*** THE RECORDS ***

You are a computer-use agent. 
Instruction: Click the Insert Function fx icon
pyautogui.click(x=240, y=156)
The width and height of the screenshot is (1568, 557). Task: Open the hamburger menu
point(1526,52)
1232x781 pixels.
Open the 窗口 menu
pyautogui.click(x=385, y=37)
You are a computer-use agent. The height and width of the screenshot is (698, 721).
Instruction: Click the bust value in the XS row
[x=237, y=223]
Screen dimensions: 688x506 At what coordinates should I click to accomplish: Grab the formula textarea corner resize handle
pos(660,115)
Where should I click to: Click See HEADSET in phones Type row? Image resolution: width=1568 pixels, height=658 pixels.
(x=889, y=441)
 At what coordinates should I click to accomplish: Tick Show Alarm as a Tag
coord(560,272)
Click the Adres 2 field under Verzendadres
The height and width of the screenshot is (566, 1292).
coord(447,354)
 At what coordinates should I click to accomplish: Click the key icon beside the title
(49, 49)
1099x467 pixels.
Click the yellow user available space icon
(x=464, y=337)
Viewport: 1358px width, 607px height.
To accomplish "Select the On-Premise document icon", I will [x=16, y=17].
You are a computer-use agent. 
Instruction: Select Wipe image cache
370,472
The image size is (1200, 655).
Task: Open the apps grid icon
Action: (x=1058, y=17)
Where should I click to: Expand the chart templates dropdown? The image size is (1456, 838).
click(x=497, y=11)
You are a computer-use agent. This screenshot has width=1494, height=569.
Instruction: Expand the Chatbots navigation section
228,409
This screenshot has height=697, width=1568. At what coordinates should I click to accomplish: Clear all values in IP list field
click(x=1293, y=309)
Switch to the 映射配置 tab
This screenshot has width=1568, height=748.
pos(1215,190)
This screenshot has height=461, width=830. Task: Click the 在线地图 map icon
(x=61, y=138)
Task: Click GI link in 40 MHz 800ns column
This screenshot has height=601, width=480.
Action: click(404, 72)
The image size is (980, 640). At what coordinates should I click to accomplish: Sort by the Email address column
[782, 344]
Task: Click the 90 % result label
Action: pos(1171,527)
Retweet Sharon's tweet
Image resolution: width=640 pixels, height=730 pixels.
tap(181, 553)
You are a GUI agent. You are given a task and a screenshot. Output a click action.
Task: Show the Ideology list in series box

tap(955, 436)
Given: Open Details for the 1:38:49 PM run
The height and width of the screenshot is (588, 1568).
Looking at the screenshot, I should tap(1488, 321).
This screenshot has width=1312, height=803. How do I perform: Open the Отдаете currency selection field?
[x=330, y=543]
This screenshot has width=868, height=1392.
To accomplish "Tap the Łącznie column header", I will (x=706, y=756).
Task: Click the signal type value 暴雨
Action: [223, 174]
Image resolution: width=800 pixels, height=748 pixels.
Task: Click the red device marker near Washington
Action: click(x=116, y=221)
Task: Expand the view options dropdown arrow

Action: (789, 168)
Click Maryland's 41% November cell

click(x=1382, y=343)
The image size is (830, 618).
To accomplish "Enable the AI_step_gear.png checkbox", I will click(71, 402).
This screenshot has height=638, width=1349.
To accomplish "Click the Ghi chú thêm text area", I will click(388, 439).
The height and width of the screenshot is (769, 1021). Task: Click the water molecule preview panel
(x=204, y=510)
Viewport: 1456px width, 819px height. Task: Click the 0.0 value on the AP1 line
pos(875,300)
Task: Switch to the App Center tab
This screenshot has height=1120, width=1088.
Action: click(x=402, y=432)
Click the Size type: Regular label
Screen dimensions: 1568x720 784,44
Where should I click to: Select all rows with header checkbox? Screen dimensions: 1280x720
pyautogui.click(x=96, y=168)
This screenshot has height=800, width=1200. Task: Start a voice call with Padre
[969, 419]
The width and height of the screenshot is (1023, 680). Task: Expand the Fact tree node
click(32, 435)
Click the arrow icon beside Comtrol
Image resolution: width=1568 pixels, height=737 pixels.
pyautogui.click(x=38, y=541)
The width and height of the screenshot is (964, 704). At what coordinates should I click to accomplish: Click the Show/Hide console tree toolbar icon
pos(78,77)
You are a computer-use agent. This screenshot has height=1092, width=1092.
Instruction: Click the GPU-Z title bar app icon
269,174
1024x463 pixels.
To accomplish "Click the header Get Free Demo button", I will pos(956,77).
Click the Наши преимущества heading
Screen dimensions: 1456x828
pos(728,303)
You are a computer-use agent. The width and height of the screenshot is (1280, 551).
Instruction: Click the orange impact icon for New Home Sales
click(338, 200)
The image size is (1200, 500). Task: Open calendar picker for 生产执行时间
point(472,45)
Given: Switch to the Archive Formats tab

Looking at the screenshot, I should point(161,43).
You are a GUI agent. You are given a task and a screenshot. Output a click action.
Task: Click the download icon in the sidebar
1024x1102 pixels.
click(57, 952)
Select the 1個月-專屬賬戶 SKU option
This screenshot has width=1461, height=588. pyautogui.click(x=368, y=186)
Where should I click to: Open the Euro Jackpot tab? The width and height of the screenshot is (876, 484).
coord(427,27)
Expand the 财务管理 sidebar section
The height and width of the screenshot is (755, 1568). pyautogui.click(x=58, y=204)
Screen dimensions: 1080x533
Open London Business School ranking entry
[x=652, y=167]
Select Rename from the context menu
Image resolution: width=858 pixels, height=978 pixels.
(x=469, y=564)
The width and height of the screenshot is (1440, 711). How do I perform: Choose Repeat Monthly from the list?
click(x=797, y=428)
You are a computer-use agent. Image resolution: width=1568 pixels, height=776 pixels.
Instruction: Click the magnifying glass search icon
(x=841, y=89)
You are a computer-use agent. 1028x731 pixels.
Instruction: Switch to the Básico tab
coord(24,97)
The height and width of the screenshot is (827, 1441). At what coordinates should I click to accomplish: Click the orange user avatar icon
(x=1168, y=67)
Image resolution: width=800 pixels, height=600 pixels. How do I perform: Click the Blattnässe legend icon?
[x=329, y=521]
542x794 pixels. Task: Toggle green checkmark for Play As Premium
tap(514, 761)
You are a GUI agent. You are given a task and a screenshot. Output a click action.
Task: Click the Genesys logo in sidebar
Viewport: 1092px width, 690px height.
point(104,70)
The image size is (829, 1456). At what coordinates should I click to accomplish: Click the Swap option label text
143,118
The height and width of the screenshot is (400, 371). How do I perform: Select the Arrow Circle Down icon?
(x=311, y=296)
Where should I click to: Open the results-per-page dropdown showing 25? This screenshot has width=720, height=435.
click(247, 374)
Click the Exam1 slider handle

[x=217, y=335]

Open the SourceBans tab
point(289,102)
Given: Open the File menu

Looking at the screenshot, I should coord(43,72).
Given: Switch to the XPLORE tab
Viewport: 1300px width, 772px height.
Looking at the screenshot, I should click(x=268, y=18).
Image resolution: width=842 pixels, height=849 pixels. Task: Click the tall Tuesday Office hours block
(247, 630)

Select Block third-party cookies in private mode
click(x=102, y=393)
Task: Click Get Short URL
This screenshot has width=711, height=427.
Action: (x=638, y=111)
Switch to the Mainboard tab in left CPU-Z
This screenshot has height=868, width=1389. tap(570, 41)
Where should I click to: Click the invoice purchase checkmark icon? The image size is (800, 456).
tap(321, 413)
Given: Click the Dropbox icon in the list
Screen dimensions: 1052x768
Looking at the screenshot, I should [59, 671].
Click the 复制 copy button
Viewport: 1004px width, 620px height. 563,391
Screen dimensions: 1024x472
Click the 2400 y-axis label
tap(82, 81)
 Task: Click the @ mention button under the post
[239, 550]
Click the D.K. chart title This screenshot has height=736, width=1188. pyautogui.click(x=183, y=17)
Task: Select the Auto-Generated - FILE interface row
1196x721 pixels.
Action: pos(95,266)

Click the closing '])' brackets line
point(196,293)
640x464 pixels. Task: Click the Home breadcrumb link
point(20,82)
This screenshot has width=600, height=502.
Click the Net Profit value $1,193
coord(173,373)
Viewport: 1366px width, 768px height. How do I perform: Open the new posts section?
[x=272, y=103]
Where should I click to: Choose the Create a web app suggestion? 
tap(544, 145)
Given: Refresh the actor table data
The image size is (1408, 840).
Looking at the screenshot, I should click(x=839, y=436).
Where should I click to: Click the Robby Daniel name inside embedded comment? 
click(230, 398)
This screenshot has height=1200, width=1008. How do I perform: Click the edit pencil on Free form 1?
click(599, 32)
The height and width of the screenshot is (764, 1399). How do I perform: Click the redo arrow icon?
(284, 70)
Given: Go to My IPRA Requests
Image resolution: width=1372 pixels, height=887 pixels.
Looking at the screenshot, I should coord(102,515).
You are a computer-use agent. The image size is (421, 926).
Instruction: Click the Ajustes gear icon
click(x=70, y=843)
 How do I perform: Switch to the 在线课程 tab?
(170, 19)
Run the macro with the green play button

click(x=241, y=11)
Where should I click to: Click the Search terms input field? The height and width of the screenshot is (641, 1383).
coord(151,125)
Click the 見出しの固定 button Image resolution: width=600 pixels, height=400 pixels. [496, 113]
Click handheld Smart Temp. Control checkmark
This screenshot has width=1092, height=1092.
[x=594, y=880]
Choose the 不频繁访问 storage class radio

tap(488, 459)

*** End of THE RECORDS ***

▸ **WHAT YOU WILL DO**:
Among the records above, extract exactly the lines from the line with "Click the yellow user available space icon" to the line with "This screenshot has width=868, height=1392.", both lines included, and leave out the rest.

▸ **YOUR SOLUTION**:
Click the yellow user available space icon
(x=464, y=337)
Viewport: 1358px width, 607px height.
To accomplish "Select the On-Premise document icon", I will [x=16, y=17].
You are a computer-use agent. 
Instruction: Select Wipe image cache
370,472
The image size is (1200, 655).
Task: Open the apps grid icon
Action: (x=1058, y=17)
Where should I click to: Expand the chart templates dropdown? The image size is (1456, 838).
click(x=497, y=11)
You are a computer-use agent. This screenshot has width=1494, height=569.
Instruction: Expand the Chatbots navigation section
228,409
This screenshot has height=697, width=1568. At what coordinates should I click to accomplish: Clear all values in IP list field
click(x=1293, y=309)
Switch to the 映射配置 tab
This screenshot has width=1568, height=748.
pos(1215,190)
This screenshot has height=461, width=830. Task: Click the 在线地图 map icon
(x=61, y=138)
Task: Click GI link in 40 MHz 800ns column
This screenshot has height=601, width=480.
Action: click(404, 72)
The image size is (980, 640). At what coordinates should I click to accomplish: Sort by the Email address column
[782, 344]
Task: Click the 90 % result label
Action: pos(1171,527)
Retweet Sharon's tweet
Image resolution: width=640 pixels, height=730 pixels.
tap(181, 553)
You are a GUI agent. You are given a task and a screenshot. Output a click action.
Task: Show the Ideology list in series box

tap(955, 436)
Given: Open Details for the 1:38:49 PM run
The height and width of the screenshot is (588, 1568).
Looking at the screenshot, I should tap(1488, 321).
This screenshot has width=1312, height=803. How do I perform: Open the Отдаете currency selection field?
[x=330, y=543]
This screenshot has width=868, height=1392.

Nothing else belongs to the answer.